Susanville community beats back state bureaucracy
Plumas schools benefit from effort
Last week the California Prison Industry Authority issued waivers to Susanville’s Morning Glory Dairy — a milk distributor — allowing the local business to continue to provide milk and eggs to the California Correctional Center and High Desert State Prison — at least through February 2020.
The waivers are important to Susanville residents because the dairy gets a lower price from its suppliers due to the volume of product it buys. Losing the prisons’ business would mean the public would wind up paying higher prices for milk at local schools and retail stores supplied by the dairy, which includes the schools in Plumas Unified School District. The dairy also said the loss of the waivers would force it to lay off employees, and to make things even worse, the loss of those accounts might even jeopardize the survival of the dairy itself.
In late December, CalPIA announced the cancellation of those waivers despite the fact it would have to pay an estimated $110,000 more per year to provide the same products from the same producer to the prisons, despite the fact the arrangement between the dairy and CCC reaches back 55 years.
According to CalPIA’s website, its strategic business plan for 2016-2021 is to: reduce offender recidivism, maintain self-sufficiency, develop high performing staff and organization and increase customer satisfaction. CalPIA receives no appropriation from the state’s general fund, but generates $375 million to the state’s economy. It manages more than 100 factories as of 2015, provides more than 1,500 goods and services to 35 California Department of Corrections and Rehabilitation institutions. It’s hard to argue against CalPIA’s goals — except when it moves forward with a decision such as the one with Morning Glory Dairy that makes no sense due to the increased cost to the taxpayers and the negative impact on our local economy. Worse, it appears the decision wasn’t actually made by the board through the required public hearing process, but by the agency’s administrators.

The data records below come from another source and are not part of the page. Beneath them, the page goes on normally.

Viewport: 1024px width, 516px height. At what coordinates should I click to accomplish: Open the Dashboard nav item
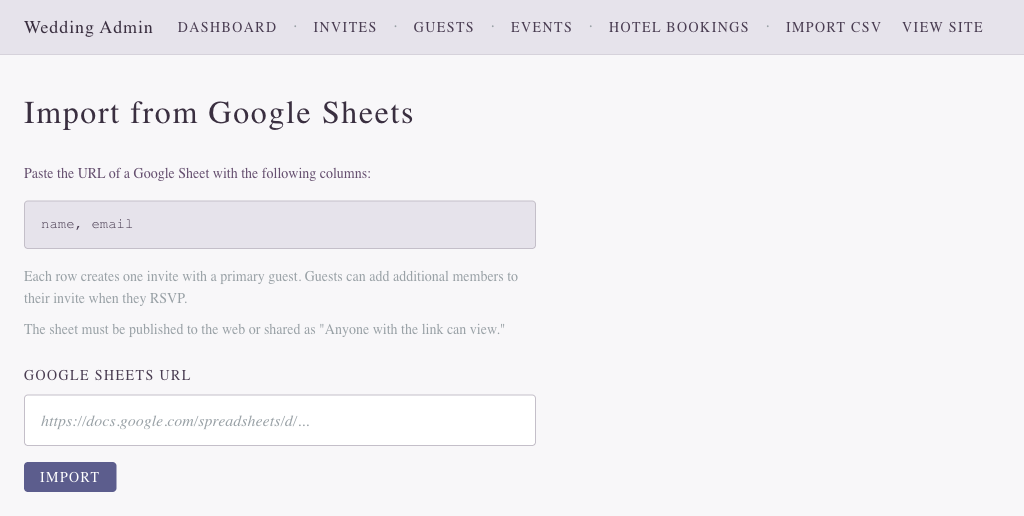coord(227,27)
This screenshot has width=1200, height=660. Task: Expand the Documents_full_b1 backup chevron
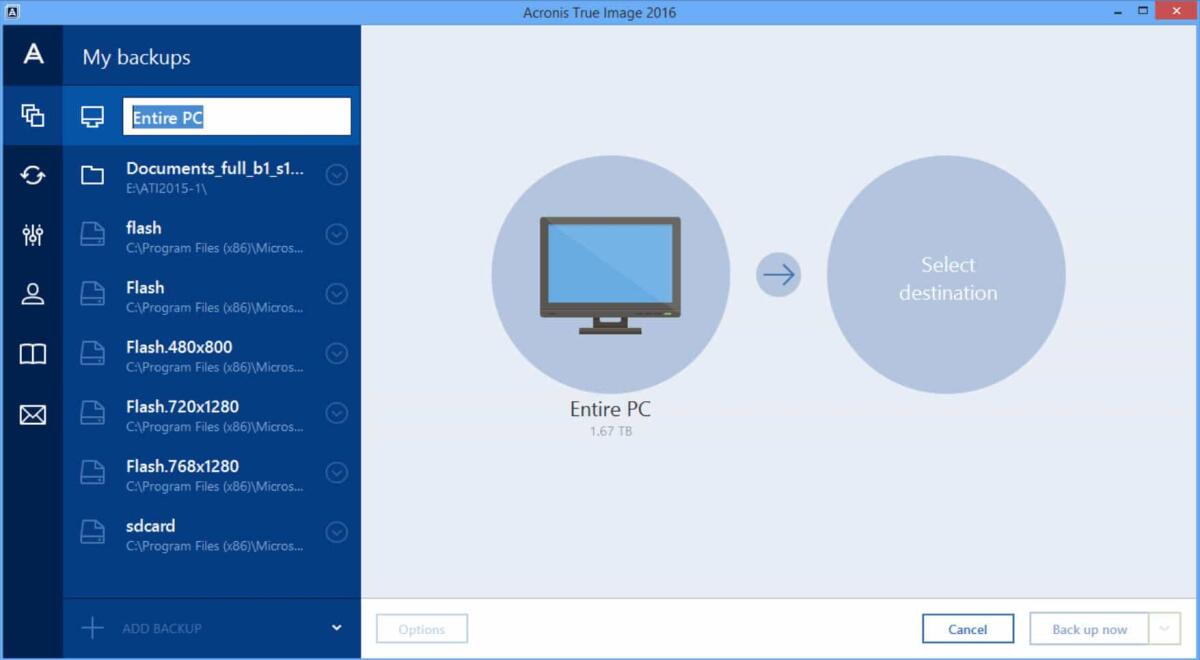pyautogui.click(x=336, y=174)
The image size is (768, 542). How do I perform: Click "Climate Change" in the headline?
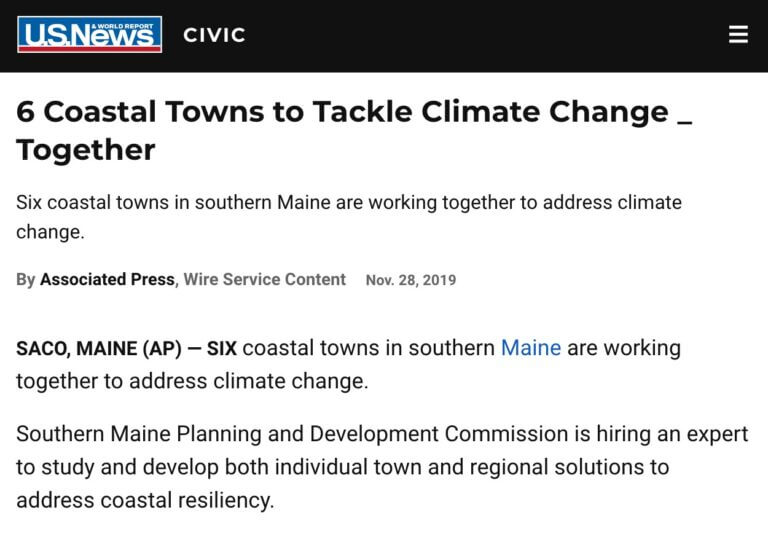coord(545,111)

While the community deserves thanks for supporting the local dairy with an ambitious letter writing campaign that reportedly generated thousands of postcards, much of the credit for this win over the Sacramento bureaucracy should go to Lassen County District 2 Supervisor David Teeter.
Not only did the recently elected Teeter get heavily involved in the effort to move the public’s response forward, he traveled to the Central Valley to appear before the CalPIA board and remind the members of their civic duty to conduct the public’s business in the open. He stressed the need for transparency at every level of government. During public comment, Teeter asked the apparently hard questions about who made the decision to terminate the local dairy’s waiver and when and how the decision was made.
Because Teeter, as well as the dairy’s owner and other supporters appeared during public comment, the board could take no action. When it didn’t schedule the matter for discussion, Teeter et al responded with the letter writing campaign. Teeter also worked with Assemblyman Brian Dahle, asking him to join the effort to save the dairy.
Congratulations to everyone who helped ensure this successful outcome.